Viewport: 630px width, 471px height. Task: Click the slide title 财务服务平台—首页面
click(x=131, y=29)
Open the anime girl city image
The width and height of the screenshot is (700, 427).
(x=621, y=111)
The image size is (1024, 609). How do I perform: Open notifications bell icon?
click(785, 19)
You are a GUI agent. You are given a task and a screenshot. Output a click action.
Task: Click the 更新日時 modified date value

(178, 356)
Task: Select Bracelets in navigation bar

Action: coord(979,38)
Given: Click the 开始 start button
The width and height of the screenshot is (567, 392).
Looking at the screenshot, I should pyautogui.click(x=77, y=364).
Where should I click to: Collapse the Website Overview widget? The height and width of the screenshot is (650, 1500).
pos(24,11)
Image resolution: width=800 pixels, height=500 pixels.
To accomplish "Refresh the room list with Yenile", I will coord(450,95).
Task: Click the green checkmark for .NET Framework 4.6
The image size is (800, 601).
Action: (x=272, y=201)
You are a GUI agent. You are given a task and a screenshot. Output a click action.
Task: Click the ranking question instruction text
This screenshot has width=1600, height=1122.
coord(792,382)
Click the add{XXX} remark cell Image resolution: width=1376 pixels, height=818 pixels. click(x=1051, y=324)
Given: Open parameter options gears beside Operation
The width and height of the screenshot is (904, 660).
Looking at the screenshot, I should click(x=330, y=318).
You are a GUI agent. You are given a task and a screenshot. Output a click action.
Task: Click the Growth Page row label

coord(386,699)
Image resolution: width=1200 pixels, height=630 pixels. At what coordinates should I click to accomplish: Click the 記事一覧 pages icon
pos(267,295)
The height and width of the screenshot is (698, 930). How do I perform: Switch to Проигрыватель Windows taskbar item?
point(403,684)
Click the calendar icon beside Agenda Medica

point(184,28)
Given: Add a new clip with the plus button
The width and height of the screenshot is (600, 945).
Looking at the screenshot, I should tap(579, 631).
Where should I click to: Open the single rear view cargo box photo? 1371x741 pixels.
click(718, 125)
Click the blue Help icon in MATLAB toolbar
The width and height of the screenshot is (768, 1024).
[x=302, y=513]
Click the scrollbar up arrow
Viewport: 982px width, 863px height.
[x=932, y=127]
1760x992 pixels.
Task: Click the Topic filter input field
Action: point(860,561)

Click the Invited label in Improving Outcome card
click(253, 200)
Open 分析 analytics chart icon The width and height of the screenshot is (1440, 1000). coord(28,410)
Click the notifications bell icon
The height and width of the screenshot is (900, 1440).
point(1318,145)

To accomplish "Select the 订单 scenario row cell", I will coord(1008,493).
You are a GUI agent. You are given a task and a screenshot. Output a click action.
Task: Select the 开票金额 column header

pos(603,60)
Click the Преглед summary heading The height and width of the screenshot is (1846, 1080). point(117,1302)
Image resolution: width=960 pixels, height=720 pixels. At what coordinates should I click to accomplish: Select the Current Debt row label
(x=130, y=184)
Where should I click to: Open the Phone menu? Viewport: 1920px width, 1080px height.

§ §

» **What this task involves**
Reply with the complete records, restated exactly.

» **Written answer**
Viewport: 630px width, 471px height. Task: Click the slide title 财务服务平台—首页面
click(x=131, y=29)
Open the anime girl city image
The width and height of the screenshot is (700, 427).
(x=621, y=111)
The image size is (1024, 609). How do I perform: Open notifications bell icon?
click(785, 19)
You are a GUI agent. You are given a task and a screenshot. Output a click action.
Task: Click the 更新日時 modified date value

(178, 356)
Task: Select Bracelets in navigation bar

Action: coord(979,38)
Given: Click the 开始 start button
The width and height of the screenshot is (567, 392).
Looking at the screenshot, I should pyautogui.click(x=77, y=364).
Where should I click to: Collapse the Website Overview widget? The height and width of the screenshot is (650, 1500).
pos(24,11)
Image resolution: width=800 pixels, height=500 pixels.
To accomplish "Refresh the room list with Yenile", I will coord(450,95).
Task: Click the green checkmark for .NET Framework 4.6
The image size is (800, 601).
Action: (x=272, y=201)
You are a GUI agent. You are given a task and a screenshot. Output a click action.
Task: Click the ranking question instruction text
This screenshot has width=1600, height=1122.
coord(792,382)
Click the add{XXX} remark cell Image resolution: width=1376 pixels, height=818 pixels. click(x=1051, y=324)
Given: Open parameter options gears beside Operation
The width and height of the screenshot is (904, 660).
Looking at the screenshot, I should click(x=330, y=318).
You are a GUI agent. You are given a task and a screenshot. Output a click action.
Task: Click the Growth Page row label

coord(386,699)
Image resolution: width=1200 pixels, height=630 pixels. At what coordinates should I click to accomplish: Click the 記事一覧 pages icon
pos(267,295)
The height and width of the screenshot is (698, 930). How do I perform: Switch to Проигрыватель Windows taskbar item?
point(403,684)
Click the calendar icon beside Agenda Medica

point(184,28)
Given: Add a new clip with the plus button
The width and height of the screenshot is (600, 945).
Looking at the screenshot, I should tap(579, 631).
Where should I click to: Open the single rear view cargo box photo? 1371x741 pixels.
click(718, 125)
Click the blue Help icon in MATLAB toolbar
The width and height of the screenshot is (768, 1024).
[x=302, y=513]
Click the scrollbar up arrow
Viewport: 982px width, 863px height.
[x=932, y=127]
1760x992 pixels.
Task: Click the Topic filter input field
Action: point(860,561)

Click the Invited label in Improving Outcome card
click(253, 200)
Open 分析 analytics chart icon The width and height of the screenshot is (1440, 1000). coord(28,410)
Click the notifications bell icon
The height and width of the screenshot is (900, 1440).
point(1318,145)

To accomplish "Select the 订单 scenario row cell", I will coord(1008,493).
You are a GUI agent. You are given a task and a screenshot. Output a click action.
Task: Select the 开票金额 column header

pos(603,60)
Click the Преглед summary heading The height and width of the screenshot is (1846, 1080). point(117,1302)
Image resolution: width=960 pixels, height=720 pixels. At what coordinates should I click to accomplish: Select the Current Debt row label
(x=130, y=184)
Where should I click to: Open the Phone menu? Viewport: 1920px width, 1080px height.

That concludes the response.